The FBI also found it necessary to get into the case of the botched-robbery-murders at the Washington, DC, Starbucks, even though there were apparently no federal laws violated because, "with the District police in charge, this high-profile case was apparently not going to be brought to closure." Similarly, ostensibly no federal laws were violated in the murder of rock legend John Lennon, but the FBI handled that investigation, as well.
"The public is not generally aware of the extent of the FBI’s international responsibilities," added a senior Defense Department official. "The FBI is deeply involved in intelligence gathering on a continuous basis in Iraq," he said, "and they are to be credited with our great successes up to this point in the guerilla war," he said.
FBI international operations were supposedly initiated on a large scale for the first time in the Clinton administration and have expanded in the George W. Bush administration.
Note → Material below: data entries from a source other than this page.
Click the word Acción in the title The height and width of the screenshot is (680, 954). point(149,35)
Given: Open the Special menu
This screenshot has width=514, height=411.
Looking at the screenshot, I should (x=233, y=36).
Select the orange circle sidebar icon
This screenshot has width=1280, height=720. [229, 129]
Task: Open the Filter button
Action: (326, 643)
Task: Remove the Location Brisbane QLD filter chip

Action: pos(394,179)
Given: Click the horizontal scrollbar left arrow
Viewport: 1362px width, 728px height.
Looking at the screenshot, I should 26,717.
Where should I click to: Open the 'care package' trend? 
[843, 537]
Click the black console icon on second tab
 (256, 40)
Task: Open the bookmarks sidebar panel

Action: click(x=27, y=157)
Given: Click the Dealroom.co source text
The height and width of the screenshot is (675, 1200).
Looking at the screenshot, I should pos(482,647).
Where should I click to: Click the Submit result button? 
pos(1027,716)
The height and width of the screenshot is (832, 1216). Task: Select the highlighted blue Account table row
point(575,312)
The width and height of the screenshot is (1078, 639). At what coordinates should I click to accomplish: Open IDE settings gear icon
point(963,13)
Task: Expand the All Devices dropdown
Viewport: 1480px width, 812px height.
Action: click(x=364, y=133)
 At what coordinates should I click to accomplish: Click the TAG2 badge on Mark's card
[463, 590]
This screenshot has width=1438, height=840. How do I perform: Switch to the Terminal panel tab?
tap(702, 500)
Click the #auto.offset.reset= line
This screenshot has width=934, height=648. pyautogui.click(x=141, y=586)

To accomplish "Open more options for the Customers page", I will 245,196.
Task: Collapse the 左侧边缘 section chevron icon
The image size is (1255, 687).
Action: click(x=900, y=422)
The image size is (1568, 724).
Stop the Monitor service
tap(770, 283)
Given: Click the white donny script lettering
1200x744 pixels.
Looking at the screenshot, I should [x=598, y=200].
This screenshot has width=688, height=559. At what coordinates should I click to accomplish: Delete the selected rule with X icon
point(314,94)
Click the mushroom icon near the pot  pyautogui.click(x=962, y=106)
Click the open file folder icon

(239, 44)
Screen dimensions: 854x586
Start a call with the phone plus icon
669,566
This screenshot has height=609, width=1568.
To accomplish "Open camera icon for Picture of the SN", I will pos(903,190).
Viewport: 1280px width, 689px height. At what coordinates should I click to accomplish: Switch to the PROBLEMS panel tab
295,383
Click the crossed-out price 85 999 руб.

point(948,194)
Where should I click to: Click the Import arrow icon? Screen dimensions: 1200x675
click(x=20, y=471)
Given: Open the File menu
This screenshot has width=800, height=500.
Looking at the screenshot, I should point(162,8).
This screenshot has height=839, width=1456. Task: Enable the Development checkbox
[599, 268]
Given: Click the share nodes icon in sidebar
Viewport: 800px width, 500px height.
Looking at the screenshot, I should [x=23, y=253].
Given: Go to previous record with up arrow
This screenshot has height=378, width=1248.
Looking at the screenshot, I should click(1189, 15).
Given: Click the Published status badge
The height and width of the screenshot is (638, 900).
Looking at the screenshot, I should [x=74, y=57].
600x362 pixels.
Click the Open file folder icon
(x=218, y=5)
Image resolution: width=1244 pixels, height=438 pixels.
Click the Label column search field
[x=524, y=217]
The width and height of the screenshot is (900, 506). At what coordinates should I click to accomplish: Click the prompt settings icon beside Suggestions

The Great Speckled Bird has learned, however, that the FBI has been engaged in international intelligence gathering in competition with the Central Intelligence Agency for quite a long time, even in the absence of a legislative mandate. After the failure of other organizations, the FBI has also been recently given the task of finding Saddam Hussein’s missing weapons of mass destruction.
As for the likely cause of the Chinook crash, the FBI source said that they were examining all possibilities. Three, in particular, were mentioned, static electricity in the fuel tank as with TWA 800, a pin falling out of a grenade carried by one of the soldiers, or a suicidal soldier who may have intentionally blown the helicopter up.